Wednesday, January 7, 2009

10:57:55 pm , 1852 words, 3788 views     Categories: Animation, OVA, Indie

Elegy in Red

One of the few manga on my bookshelf is Seiichi Hayashi's Elegy in Red from 1970. I pick it up and leaf through it occasionally. I haven't re-read it in a long time, but the drawings are inspirational and never grow old. Seiichi Hayashi actually created a short animated version of the film in Toei's Ganime series two years ago, and I just had the chance to watch it tonight.

In short, it was magnificent. It was tremendously moving to be able to see this classic story brought alive in moving images in a way that did full justice to the original's style and tone - not just because the story itself is great and moving, but because it's one of my own favorites, one of the few manga I can still relate to after all this time, and I'm glad to see it come alive in my favorite medium.

The original was already quite unique in its time for its strangely disjointed, poetic, loose approach to the drawings and narrative, but this film succeeds because it was actually done by Seiichi Hayashi himself, so the drawings and tone of the the piece are very true to the original. What makes the film work is not just that the drawings are his; it's that the film is more than just an adaptation. It's a sort of re-visiting of an old story by the same artist at a much later time in his life, a re-inventing in a different medium. He himself appears in the film in his present guise, with his trademark wiry mustache, recalling the events of the manga as if reminiscing about his own faded days of glory, giving the film an intriguing double layer of meaning.

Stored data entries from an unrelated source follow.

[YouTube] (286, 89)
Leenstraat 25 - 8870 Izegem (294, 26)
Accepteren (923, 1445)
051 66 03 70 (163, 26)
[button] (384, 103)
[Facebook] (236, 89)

There are very few manga artists whose drawings I like, but I adore Seiichi Hayashi's drawings. His drawings are always spare, drawn with just a few lines, impeccably classy and elegant. Although his trademark style featuring slim, haughty beauties who look as if they've stepped out of a Taisho-era glossy magazine isn't on display in Elegy in Red, most of his subsequent work is done in this style. He was apparently considerably inspired by the work of the Taisho-era artist Takehisa Yumeji. You can see a good dose of Seiichi Hayashi's drawings on his web site, and thankfully an English translation of Elegy in Red was just released last year (titled Red-Colored Elegy).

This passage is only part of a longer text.